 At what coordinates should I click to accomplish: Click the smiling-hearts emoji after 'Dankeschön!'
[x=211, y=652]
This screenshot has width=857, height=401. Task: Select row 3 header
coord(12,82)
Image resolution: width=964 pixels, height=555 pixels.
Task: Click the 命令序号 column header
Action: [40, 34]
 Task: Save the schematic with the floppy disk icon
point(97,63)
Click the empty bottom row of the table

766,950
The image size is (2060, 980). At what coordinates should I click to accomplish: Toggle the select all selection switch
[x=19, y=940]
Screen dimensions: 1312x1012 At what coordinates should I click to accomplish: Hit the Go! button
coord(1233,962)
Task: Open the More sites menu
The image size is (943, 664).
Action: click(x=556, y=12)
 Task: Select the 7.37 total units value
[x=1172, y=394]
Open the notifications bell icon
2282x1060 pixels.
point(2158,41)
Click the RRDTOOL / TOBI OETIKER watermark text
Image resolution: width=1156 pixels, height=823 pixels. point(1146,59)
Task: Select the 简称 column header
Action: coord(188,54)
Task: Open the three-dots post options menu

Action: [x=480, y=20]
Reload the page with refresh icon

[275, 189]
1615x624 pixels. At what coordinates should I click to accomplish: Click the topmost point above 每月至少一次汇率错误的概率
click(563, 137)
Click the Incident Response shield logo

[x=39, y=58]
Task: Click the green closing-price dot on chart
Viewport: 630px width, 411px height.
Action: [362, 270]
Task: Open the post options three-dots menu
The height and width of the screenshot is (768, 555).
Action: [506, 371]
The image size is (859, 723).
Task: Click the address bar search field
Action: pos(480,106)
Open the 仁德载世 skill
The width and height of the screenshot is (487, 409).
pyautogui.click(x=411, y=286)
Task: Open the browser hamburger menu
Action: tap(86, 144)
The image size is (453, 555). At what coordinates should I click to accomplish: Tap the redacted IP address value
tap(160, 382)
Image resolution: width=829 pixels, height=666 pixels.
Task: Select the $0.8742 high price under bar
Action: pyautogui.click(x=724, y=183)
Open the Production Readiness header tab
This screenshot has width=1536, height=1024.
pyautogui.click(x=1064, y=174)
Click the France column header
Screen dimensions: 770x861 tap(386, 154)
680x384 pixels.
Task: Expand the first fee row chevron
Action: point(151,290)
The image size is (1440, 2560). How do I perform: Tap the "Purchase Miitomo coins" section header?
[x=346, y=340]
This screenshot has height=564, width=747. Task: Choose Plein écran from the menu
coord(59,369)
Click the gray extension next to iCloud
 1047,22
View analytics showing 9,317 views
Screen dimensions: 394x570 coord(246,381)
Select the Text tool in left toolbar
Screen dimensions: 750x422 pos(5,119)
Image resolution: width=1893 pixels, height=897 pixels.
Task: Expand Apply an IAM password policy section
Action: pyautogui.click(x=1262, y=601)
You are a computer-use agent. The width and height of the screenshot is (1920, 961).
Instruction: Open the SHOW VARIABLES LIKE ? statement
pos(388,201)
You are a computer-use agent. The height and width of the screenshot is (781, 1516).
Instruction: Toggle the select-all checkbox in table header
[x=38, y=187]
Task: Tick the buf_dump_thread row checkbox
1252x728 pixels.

HOW TO COMPLETE THIS TASK
Look over the material above and report each line holding "agent".

TASK RESPONSE
You are a computer-use agent. The width and height of the screenshot is (1920, 961).
You are a computer-use agent. The height and width of the screenshot is (781, 1516).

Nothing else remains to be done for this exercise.